■ **STORED DATA**:
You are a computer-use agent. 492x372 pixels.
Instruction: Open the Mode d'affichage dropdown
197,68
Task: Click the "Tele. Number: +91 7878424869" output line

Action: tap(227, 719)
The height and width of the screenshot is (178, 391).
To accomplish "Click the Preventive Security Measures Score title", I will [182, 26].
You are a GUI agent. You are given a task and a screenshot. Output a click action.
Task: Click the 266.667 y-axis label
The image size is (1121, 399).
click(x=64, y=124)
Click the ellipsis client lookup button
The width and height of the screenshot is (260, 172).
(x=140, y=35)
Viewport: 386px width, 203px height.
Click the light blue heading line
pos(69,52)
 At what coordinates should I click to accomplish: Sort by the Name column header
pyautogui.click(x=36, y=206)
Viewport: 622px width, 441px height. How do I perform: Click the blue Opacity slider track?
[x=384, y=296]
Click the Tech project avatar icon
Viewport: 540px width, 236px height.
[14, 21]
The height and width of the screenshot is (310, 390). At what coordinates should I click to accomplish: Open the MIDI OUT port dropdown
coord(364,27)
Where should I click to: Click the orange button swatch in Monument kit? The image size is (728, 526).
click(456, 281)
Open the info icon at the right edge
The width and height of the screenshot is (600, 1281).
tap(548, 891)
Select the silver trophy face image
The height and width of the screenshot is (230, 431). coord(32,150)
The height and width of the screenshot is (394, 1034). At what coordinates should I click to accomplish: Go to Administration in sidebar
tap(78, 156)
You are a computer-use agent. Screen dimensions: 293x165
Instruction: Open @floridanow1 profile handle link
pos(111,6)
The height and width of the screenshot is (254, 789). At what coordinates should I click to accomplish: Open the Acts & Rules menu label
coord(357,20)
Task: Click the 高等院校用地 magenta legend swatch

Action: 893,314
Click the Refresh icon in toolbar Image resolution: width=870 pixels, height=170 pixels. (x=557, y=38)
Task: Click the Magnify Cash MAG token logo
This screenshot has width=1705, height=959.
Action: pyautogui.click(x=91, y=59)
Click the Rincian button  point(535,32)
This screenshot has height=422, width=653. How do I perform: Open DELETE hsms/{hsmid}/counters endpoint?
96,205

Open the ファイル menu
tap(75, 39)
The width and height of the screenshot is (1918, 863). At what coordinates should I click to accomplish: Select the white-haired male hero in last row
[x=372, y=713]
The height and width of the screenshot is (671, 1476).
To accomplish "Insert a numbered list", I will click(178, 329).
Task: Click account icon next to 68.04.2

■ **WHAT TO PRODUCE**: Across the entries, how many lines contain the word "icon"? State that number and nothing else.

■ **OUTPUT BELOW**: 4